### Material for the task

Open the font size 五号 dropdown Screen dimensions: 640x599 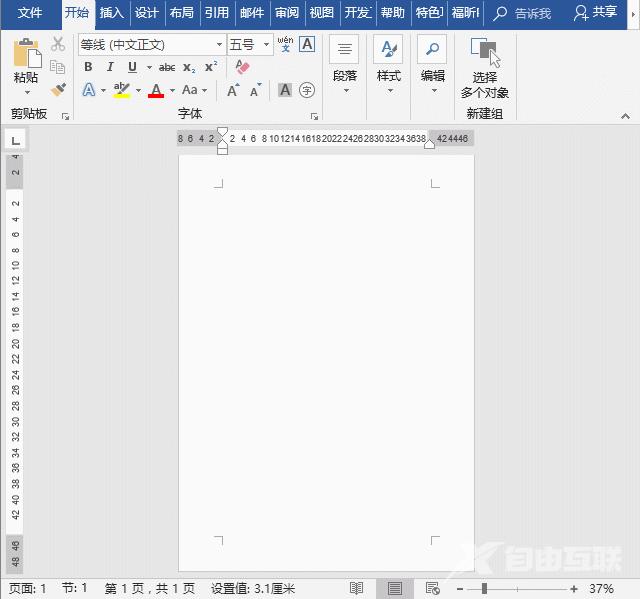(x=250, y=45)
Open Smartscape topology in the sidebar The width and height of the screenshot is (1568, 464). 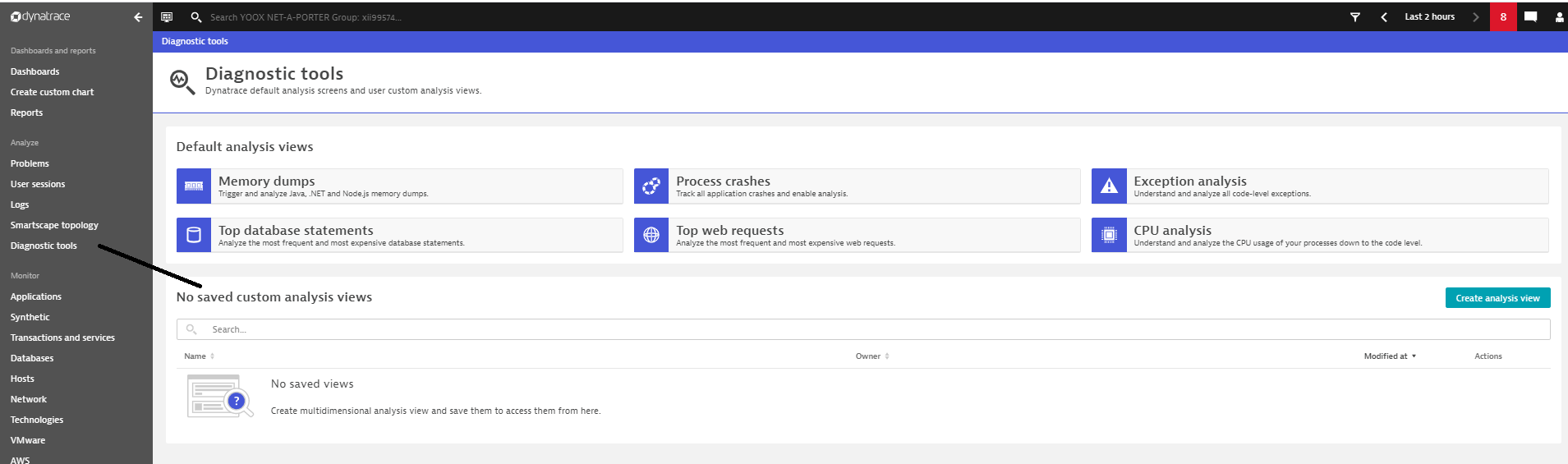(54, 225)

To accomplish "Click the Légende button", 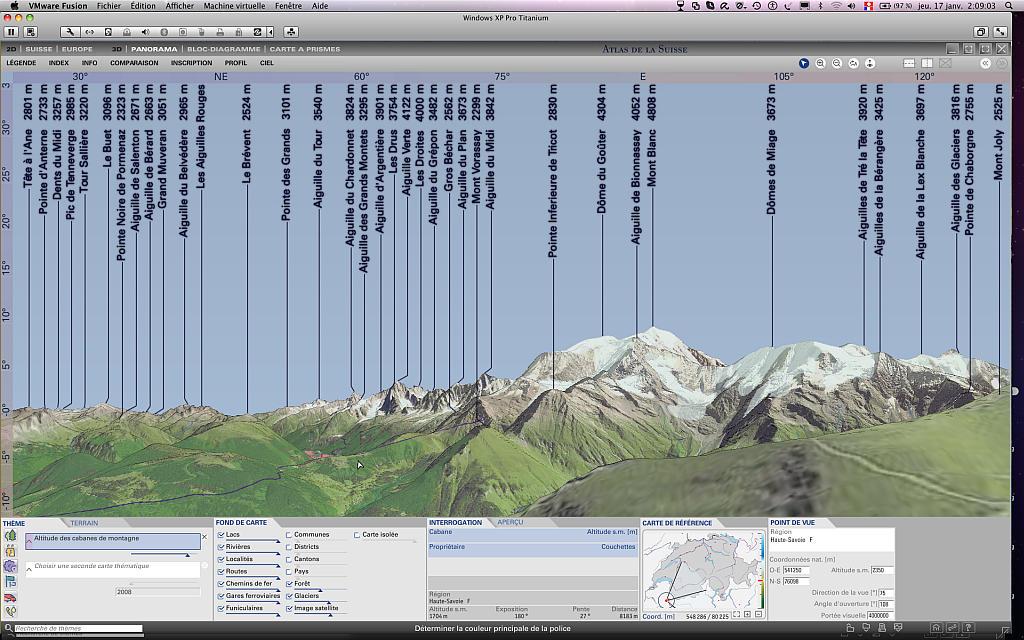I will 21,63.
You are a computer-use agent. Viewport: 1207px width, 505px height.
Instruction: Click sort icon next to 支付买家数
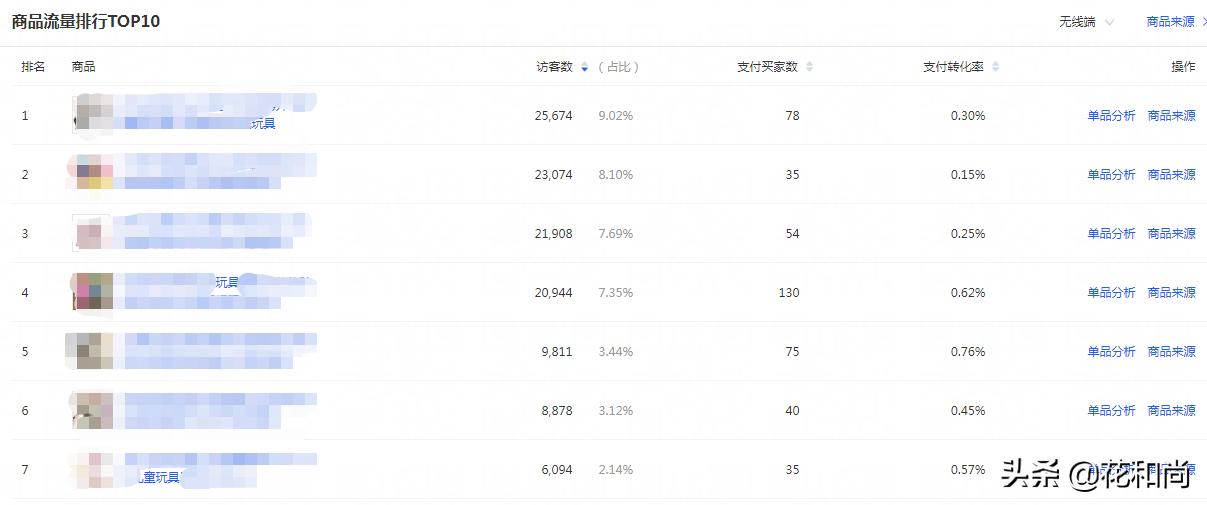(809, 67)
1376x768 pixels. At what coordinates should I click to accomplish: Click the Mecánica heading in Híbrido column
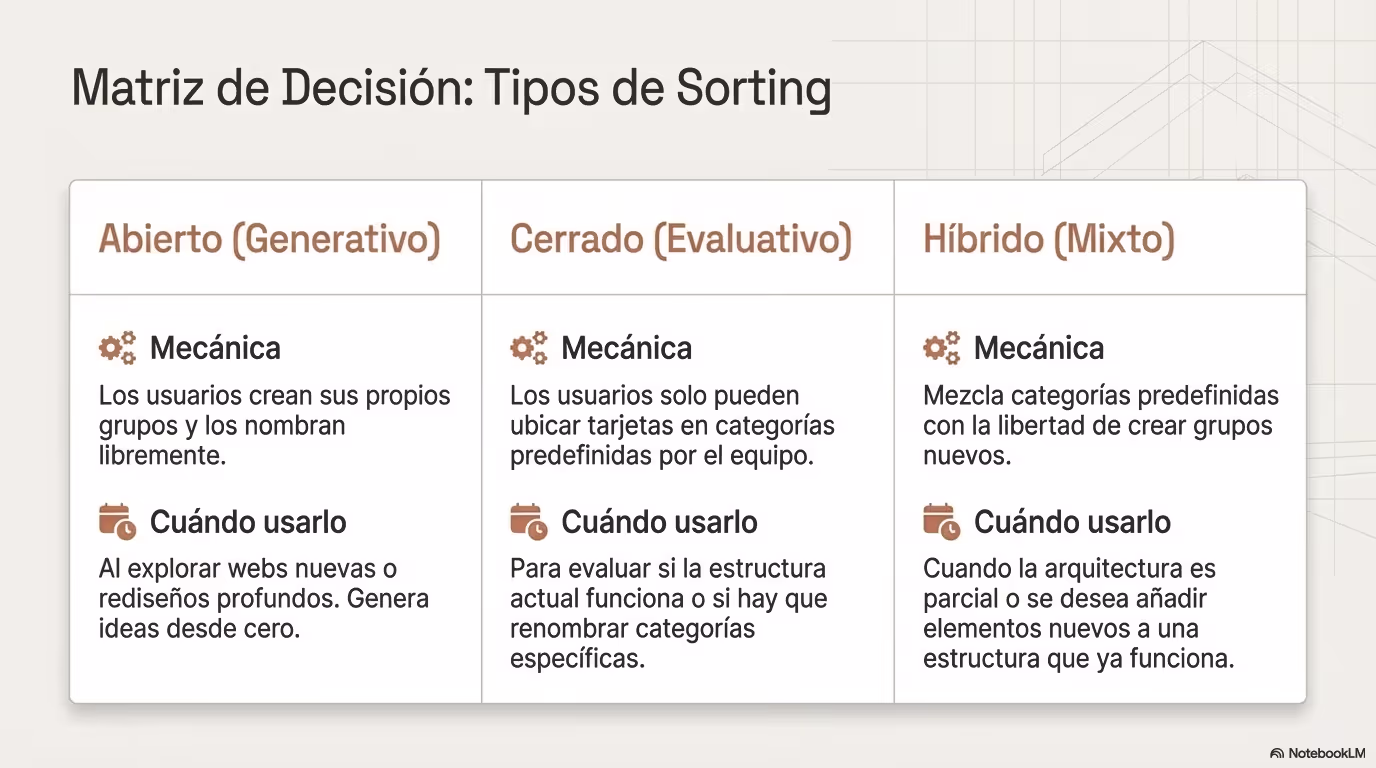click(1039, 348)
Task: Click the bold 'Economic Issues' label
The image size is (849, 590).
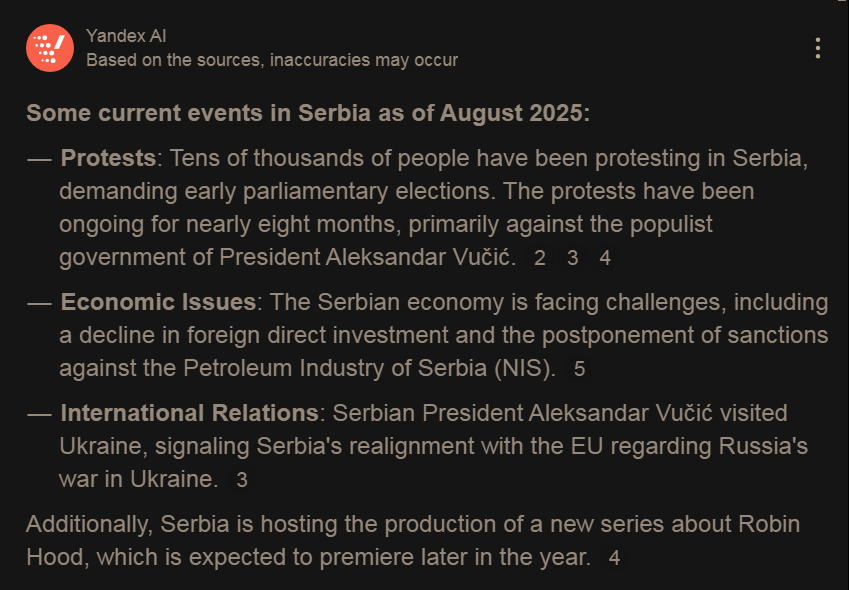Action: point(159,302)
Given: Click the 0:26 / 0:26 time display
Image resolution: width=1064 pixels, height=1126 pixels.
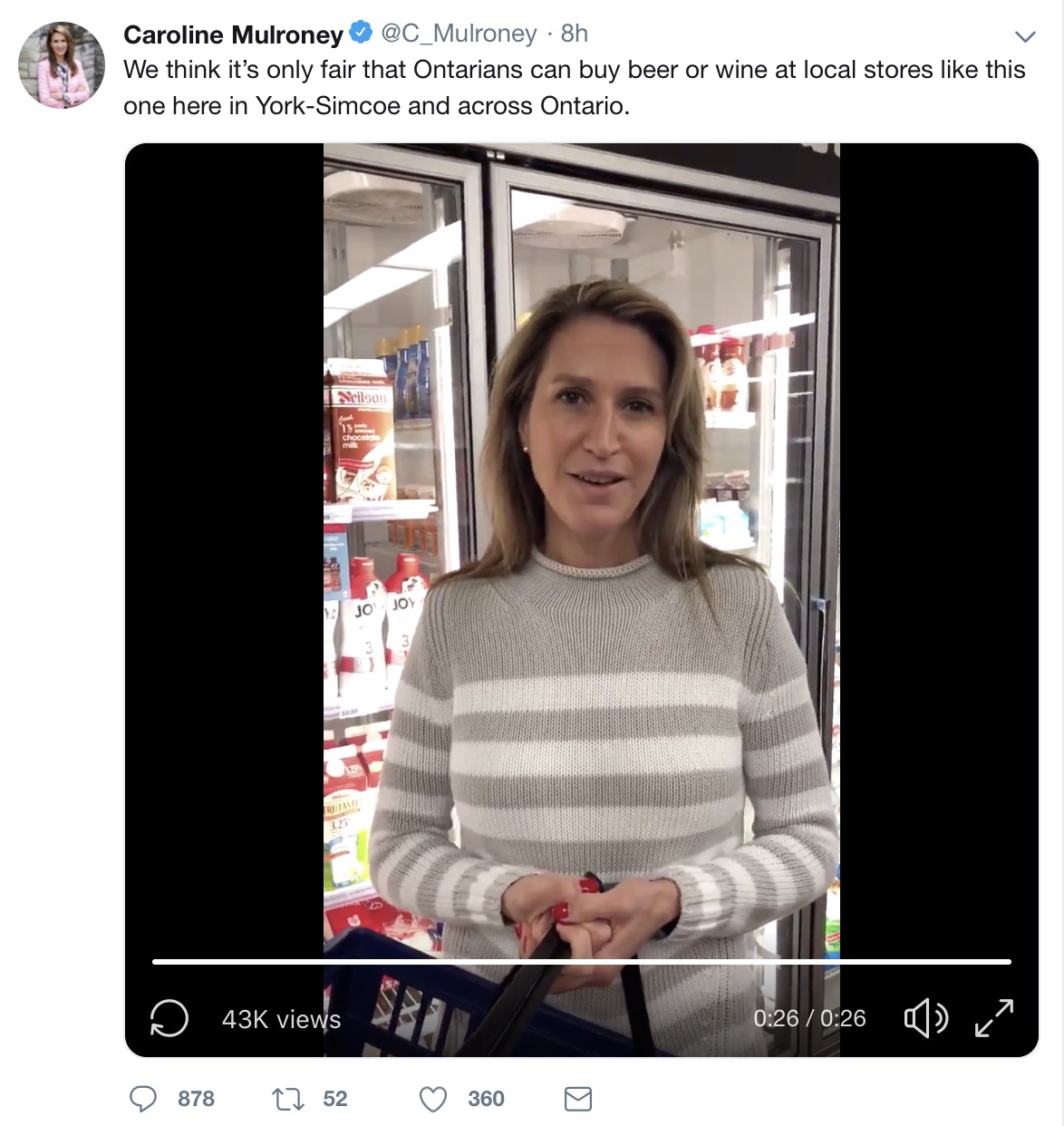Looking at the screenshot, I should pos(809,1018).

### Requirement
Lay out everything from the line containing "Task: Click the bold 'Economic Issues' label" down to the end of the records as a Markdown table with the columns Row and Line, numbering each line and skipping blank ones. Leave the pictures out of the table.

### Result
| Row | Line |
|---|---|
| 1 | Task: Click the bold 'Economic Issues' label |
| 2 | The image size is (849, 590). |
| 3 | Action: point(159,302) |
| 4 | Given: Click the 0:26 / 0:26 time display |
| 5 | Image resolution: width=1064 pixels, height=1126 pixels. |
| 6 | Looking at the screenshot, I should pos(809,1018). |